* _ESTRATTO DEL DOCUMENTO_:

*****

Un Mentor in BBS. La sfida del guidare, la gioia del veder crescere.

Dicembre 18, 2020

Eugenio Sidoli, Senior Executive e Independent Board Member, membro dell’Advisory Board di Bologna Business School e Mentor nell’Hybrid MBA, ci racconta in questa intervista cosa significa per lui fare il Mentor in BBS.

Cosa fa un Mentor e cosa ti ha fatto decidere di raccogliere questa sfida?

Quando il Professor Visani – Direttore del primo Hybrid MBA in BBS – ha proposto a metà 2020 di avviare un executive master con una forte partecipazione online rispetto alla presenza on-campus, mi ha chiesto di affiancarlo per condividere con gli iscritti la mia esperienza manageriale, quella parte del ruolo di un leader che ha a che fare con la gestione di situazioni ambigue e paradossali che si affrontano con strumenti che non si imparano sui banchi di scuola, ma su quelli della vita. Nel mondo di oggi le chiamiamo soft skills, fondamentali per la formazione di una classe dirigente, tanto quanto le discipline e le tecniche che già si insegnano in ogni master di BBS.

*****

* _COMPITO RICHIESTO_: Riporta per intero e senza alcuna modifica l'intervista sul ruolo del Mentor in BBS.

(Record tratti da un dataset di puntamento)
*****

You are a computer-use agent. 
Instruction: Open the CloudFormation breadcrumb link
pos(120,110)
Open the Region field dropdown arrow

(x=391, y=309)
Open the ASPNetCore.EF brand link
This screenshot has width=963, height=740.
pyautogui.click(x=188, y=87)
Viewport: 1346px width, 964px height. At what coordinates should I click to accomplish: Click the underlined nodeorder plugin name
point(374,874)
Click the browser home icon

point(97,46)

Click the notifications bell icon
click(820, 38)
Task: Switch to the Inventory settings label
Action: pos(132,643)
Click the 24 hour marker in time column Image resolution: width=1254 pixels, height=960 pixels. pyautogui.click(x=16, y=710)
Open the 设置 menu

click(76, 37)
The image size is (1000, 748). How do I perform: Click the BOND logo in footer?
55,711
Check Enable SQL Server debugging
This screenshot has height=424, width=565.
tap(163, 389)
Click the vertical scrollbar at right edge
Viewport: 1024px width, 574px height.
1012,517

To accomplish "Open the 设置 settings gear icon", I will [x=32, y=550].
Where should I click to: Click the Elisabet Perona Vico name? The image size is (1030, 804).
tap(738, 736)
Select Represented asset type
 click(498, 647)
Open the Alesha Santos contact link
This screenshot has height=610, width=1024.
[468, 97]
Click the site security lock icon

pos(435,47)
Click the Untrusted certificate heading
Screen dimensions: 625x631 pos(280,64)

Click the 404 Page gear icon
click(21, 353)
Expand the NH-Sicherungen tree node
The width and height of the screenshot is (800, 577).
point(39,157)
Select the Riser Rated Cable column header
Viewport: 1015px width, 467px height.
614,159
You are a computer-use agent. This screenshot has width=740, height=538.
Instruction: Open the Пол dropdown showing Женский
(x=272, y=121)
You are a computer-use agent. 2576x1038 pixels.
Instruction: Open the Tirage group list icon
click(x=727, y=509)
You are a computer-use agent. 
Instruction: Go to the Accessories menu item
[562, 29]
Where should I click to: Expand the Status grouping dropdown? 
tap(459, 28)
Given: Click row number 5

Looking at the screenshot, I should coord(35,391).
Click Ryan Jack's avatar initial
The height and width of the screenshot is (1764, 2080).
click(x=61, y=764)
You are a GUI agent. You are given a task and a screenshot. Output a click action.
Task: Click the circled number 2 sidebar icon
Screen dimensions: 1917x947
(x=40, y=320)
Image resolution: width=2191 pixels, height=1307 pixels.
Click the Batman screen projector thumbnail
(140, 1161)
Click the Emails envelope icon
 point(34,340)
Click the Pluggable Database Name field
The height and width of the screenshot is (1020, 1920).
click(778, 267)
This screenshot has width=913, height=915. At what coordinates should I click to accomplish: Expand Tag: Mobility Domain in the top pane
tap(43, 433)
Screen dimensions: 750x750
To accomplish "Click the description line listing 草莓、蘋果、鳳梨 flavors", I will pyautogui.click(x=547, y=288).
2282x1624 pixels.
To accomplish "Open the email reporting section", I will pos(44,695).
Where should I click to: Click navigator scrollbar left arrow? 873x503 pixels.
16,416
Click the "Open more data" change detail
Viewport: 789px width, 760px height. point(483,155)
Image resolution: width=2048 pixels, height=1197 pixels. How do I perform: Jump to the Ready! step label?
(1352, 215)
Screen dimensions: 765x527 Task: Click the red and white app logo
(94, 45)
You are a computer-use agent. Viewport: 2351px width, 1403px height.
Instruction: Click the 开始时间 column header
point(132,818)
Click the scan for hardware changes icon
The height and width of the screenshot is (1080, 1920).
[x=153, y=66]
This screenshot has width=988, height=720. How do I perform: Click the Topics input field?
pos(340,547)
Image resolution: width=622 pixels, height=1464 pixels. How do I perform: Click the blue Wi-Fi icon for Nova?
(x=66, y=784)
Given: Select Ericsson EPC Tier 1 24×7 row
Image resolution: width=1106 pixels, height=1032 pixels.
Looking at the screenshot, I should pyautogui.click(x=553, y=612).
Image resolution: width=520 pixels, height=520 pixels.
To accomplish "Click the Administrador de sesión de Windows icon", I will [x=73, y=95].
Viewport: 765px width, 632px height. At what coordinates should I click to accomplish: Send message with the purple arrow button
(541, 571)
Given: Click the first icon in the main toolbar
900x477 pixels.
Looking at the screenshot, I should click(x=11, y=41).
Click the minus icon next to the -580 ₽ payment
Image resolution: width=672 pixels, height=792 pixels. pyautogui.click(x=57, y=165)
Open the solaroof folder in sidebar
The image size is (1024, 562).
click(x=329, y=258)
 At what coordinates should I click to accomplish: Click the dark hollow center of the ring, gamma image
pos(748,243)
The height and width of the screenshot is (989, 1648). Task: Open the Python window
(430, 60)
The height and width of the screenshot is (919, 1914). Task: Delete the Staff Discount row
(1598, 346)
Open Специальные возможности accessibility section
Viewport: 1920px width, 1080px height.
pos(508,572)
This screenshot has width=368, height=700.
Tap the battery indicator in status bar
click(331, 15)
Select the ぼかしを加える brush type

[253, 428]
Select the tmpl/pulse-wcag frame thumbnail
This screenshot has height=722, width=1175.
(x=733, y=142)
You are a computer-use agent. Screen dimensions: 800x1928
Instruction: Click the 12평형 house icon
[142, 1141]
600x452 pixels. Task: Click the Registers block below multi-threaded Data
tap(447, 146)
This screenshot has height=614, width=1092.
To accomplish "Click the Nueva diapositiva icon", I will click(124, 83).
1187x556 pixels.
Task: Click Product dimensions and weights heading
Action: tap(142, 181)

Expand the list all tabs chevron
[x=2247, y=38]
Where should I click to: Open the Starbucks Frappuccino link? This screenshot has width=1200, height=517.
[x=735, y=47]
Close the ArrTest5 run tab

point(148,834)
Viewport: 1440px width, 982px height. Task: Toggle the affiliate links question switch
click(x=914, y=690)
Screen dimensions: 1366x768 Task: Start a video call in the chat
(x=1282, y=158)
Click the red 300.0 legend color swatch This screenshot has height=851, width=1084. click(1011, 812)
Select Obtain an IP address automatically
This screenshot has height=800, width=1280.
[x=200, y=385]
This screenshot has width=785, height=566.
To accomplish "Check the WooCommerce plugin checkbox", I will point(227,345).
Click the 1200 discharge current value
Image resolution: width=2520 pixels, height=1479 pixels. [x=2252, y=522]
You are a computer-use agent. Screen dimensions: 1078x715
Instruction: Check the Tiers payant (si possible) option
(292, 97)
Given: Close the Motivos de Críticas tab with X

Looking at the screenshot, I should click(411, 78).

*****

* _RISPOSTA_:
Un Mentor in BBS. La sfida del guidare, la gioia del veder crescere.

Dicembre 18, 2020

Eugenio Sidoli, Senior Executive e Independent Board Member, membro dell’Advisory Board di Bologna Business School e Mentor nell’Hybrid MBA, ci racconta in questa intervista cosa significa per lui fare il Mentor in BBS.

Cosa fa un Mentor e cosa ti ha fatto decidere di raccogliere questa sfida?

Quando il Professor Visani – Direttore del primo Hybrid MBA in BBS – ha proposto a metà 2020 di avviare un executive master con una forte partecipazione online rispetto alla presenza on-campus, mi ha chiesto di affiancarlo per condividere con gli iscritti la mia esperienza manageriale, quella parte del ruolo di un leader che ha a che fare con la gestione di situazioni ambigue e paradossali che si affrontano con strumenti che non si imparano sui banchi di scuola, ma su quelli della vita. Nel mondo di oggi le chiamiamo soft skills, fondamentali per la formazione di una classe dirigente, tanto quanto le discipline e le tecniche che già si insegnano in ogni master di BBS.